Goldman Sachs profit tops estimates on robust debt underwriting, fixed-income trading

By Saeed Azhar and Niket Nishant

NEW YORK (Reuters) -Goldman Sachs’ profit more than doubled in the second quarter and beat analysts’ estimates on strong debt underwriting and fixed-income trading, but slipped from a bumper first quarter when earnings were the highest since 2021.

The resilience of the U.S. economy has given corporate executives the confidence to pursue acquisitions, debt sales and stock offerings.

“We remain very well-positioned to benefit from a continued resurgence in activity,” said Goldman CEO David Solomon, who began a conference call with analysts by condemning the assassination attempt on former U.S. President Donald Trump.

While activity in capital markets and mergers is improving, it remains below historical averages, Solomon said.
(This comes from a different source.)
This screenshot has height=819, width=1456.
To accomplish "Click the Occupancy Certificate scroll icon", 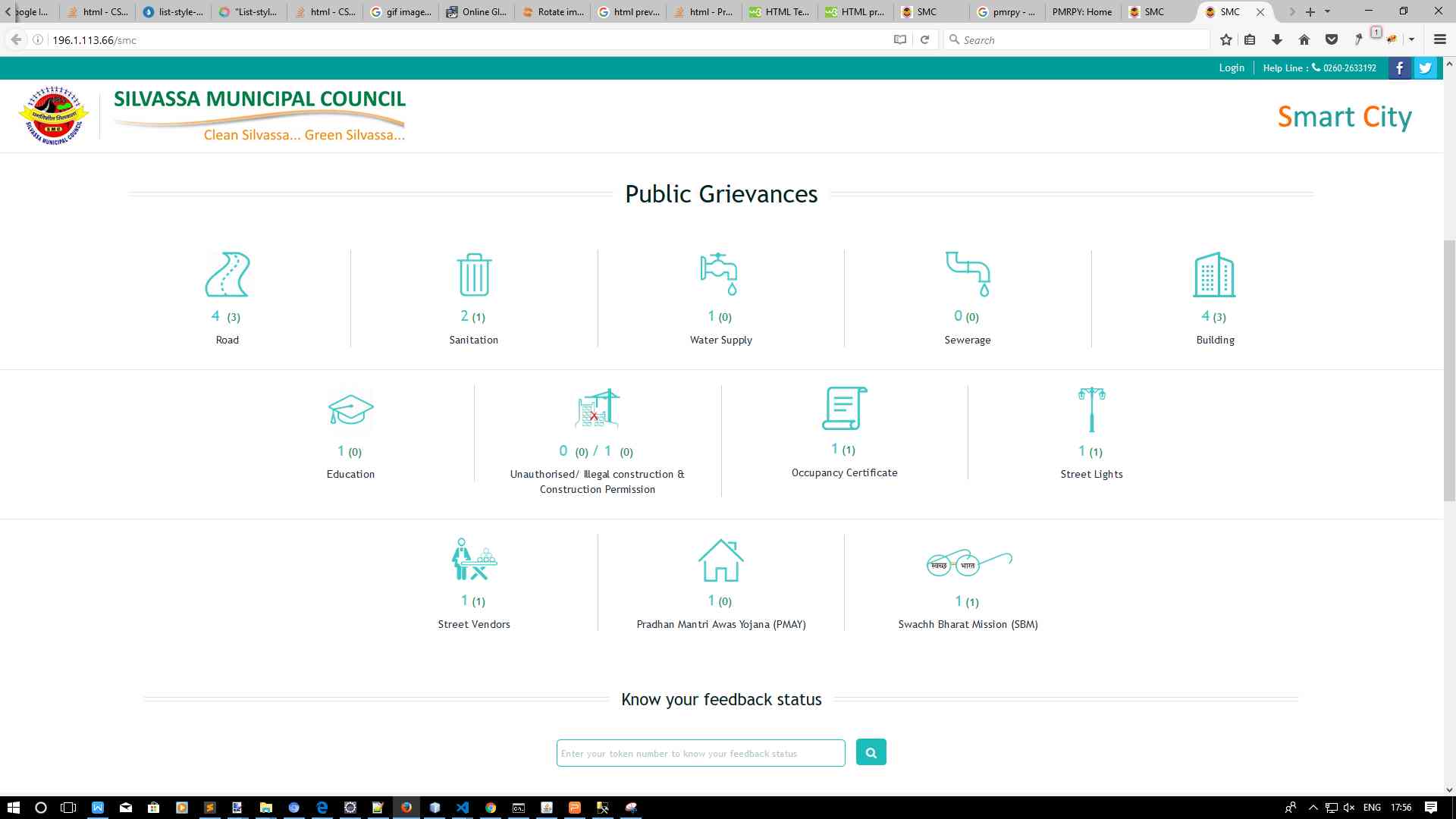I will coord(844,408).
Shares climbed as much as 2.3% to a record high, before paring gains to rise 0.3% in late morning trading.

The modest rise is partly because the bank’s investment banking gains fell short of those at peers including JPMorgan Chase and Citigroup, said Stephen Biggar, an analyst at Argus Research.
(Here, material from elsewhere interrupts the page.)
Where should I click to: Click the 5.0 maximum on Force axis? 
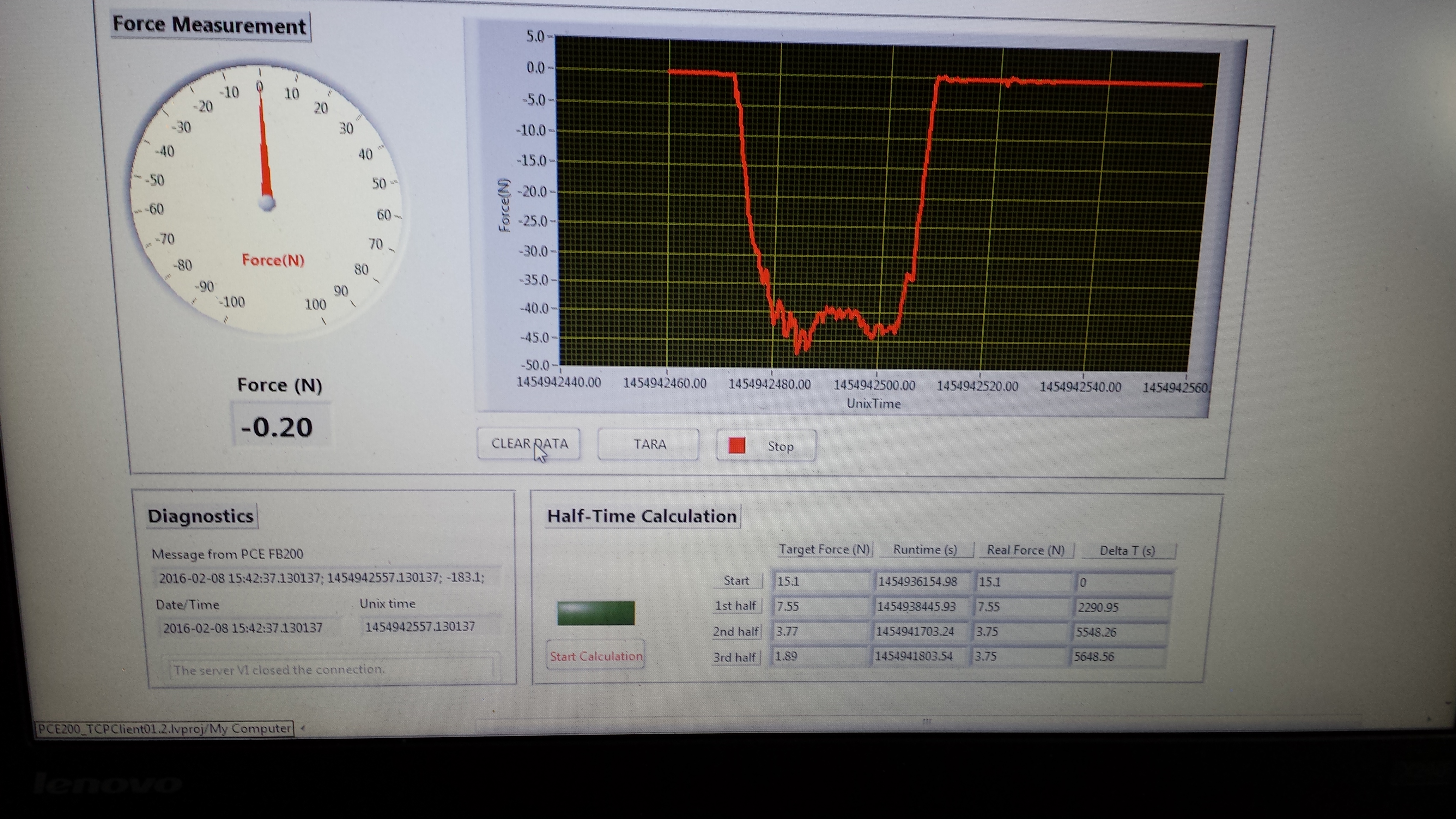[535, 37]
Earnings rose to $3.04 billion, or $8.62 per share, for the three months ended June 30, about 3% higher than analysts’ average expectation of $8.34 per share, according to LSEG.

Goldman is poised for higher earnings from investment banking fees given the significant increase in its backlog, Kenneth Leon, research director at CFRA Research and who has a buy rating on the stock, said in a note.

The results exceeded estimates by narrower margins than in the prior two quarters, when Goldman reported profit that was 35% and 56% higher than estimates.

Goldman’s investment banking fees rose 21% to $1.73 billion in the quarter. Fees earned from advising on mergers and acquisitions (M&A) jumped 7%, while debt and stock underwriting climbed 39% and 25%, respectively.

On Friday, JPMorgan reported a 46% jump in investment banking revenue, which jumped 60% at Citigroup.

REFOCUS ON WALL ST

Goldman’s profit in the second quarter last year was also hit by writedowns related to GreenSky, a fintech business that Goldman has since sold.

After its foray into consumer banking flopped, Goldman has refocused on its traditional mainstays – investment banking and trading. This year marks the 25-year anniversary of Goldman’s initial public offering, the same year Solomon joined the firm.

Investors have supported Goldman’s attempt to refocus on its Wall Street operations, pushing the Wall Street titan’s stock up 24.4% so far this year. That compares with 11.6% at rival Morgan Stanley and 20.5% at JPMorgan.

Goldman’s revenue from fixed income, currency and commodities (FICC) trading rose 17%, boosted by FICC financing, or making loans to private equity investors and other large market participants.

FICC financing revenue climbed 37% to $850 million, just a shade below the record $852 million in the first quarter, driven by mortgages and structured lending.

Goldman has significantly increased short-term loans to private funds as part of a push since 2021.

Equities trading revenue increased 7% including financing activities. The asset and wealth management unit, which manages money on behalf of wealthy and institutional clients, reported revenue in the second quarter rose 27%.

The bank oversees $2.93 trillion of assets. In May, it signed a deal to manage the $43.4 billion pension fund portfolio of parcel delivery giant UPS.

Platform solutions, the unit that houses some of Goldman’s consumer operations, reported 2% higher revenue.

The bank’s provisions for credit losses were $282 million for the second quarter, compared with $615 million a year earlier.

Goldman’s Chief Financial Officer Denis Coleman told analysts the bank plans to “moderate” its stock buybacks. The bank bought back $3.5 billion worth of own stock in the second quarter.

The bank is also in talks with regulators about its recent results in a Federal Reserve’s annual health check, Solomon said.

A bank’s performance in the so-called “stress test” dictates the size of its stress capital buffer, an extra cushion of capital the Fed requires banks to hold to weather a hypothetical economic downturn. Goldman had one of the biggest increases in stress capital buffers at 94 basis points.

“The year-over-year increase in our stress capital buffer does not seem to reflect the strategic evolution of our business and the continuous progress we’ve made to reduce our stress loss intensity,” Solomon said.

CREDIT CARDS

Goldman Sachs took a $58 million charge on the General Motors credit card business in the second quarter as it prepares to exit the partnership. Goldman had decided to sell the GM card loan portfolio last year.

GM is in talks to replace Goldman with Barclays, a source familiar with the matter told Reuters in April.

A similar partnership with tech giant Apple is facing an uncertain future.

Credit cards were an important facet of Goldman’s consumer strategy, but it decided to retreat from retail banking after suffering big losses.

In its annual stress test, the Federal Reserve indicated credit cards could be a headache for banks. The potential losses on Goldman’s credit card loans were among the worst under the central bank’s hypothetical scenario.

Still, Goldman raised its quarterly dividend to $3 per share from $2.75 previously.